It is noted that following detailed description is all illustrative, it is intended to provide further instruction to the application.Unless another It indicates, all technical and scientific terms used herein has usual with the application person of an ordinary skill in the technical field The identical meanings of understanding.
It should be noted that term used herein above is merely to describe specific implementation mode, and be not intended to restricted root According to the illustrative embodiments of the application.As used herein, unless the context clearly indicates otherwise, otherwise singulative It is also intended to include plural form, additionally, it should be understood that, when in the present specification using term "comprising" and/or " packet Include " when, indicate existing characteristics, step, operation, device, component and/or combination thereof.
In the present invention, term for example "upper", "lower", "left", "right", "front", "rear", "vertical", "horizontal", " side ", The orientation or positional relationship of the instructions such as "bottom" is to be based on the orientation or positional relationship shown in the drawings, only to facilitate describing this hair Bright each component or component structure relationship and the relative of determination, not refer in particular to either component or element in the present invention, cannot understand For limitation of the present invention.
In the present invention, term such as " affixed ", " connected ", " connection " shall be understood in a broad sense, and indicate may be a fixed connection, Can also be to be integrally connected or be detachably connected;It can be directly connected, it can also be indirectly connected through an intermediary.For The related scientific research of this field or technical staff can determine the concrete meaning of above-mentioned term in the present invention as the case may be, It is not considered as limiting the invention.

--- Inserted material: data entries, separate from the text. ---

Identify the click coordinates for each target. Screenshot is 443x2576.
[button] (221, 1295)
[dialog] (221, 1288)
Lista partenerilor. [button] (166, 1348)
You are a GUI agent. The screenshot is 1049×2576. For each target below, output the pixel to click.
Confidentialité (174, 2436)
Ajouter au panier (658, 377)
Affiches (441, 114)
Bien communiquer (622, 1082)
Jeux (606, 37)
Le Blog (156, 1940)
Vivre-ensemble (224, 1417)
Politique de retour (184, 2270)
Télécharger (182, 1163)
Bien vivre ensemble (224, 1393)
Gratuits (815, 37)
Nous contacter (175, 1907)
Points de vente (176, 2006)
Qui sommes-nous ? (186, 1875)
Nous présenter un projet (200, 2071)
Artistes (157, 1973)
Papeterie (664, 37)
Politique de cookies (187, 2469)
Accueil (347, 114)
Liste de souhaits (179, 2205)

As described in the background art, many distributed memory systems are isomeries in practice, and new node needs D memory node is connected in remaining memory node and the size of data downloaded from this d memory node be it is different, And the respective download cost of this d node is also different.For there is asking for higher reparation bandwidth in the case of this isomery The topic present invention, which proposes, a kind of to be regenerated the method that code and copy mode are combined in isomery and is directed to this method we obtain The minimum memory point under this method and minimum reparation bandwidth point are gone out.This method can not only effectively reduce reparation bandwidth, also The download cost in repair process and the reduction along with magnetic disc i/o can effectively be reduced.
Specifically, the technical solution adopted by the present invention, including:
The first step:Memory node in distributed memory system is divided into two parts, including coding repairs node { Xi, and Copy repairs node { Yj}.Coding in distributed memory system is repaired into node { XiIt is divided into two classesPer a kind of There is different download costs and of a sort node has identical download cost.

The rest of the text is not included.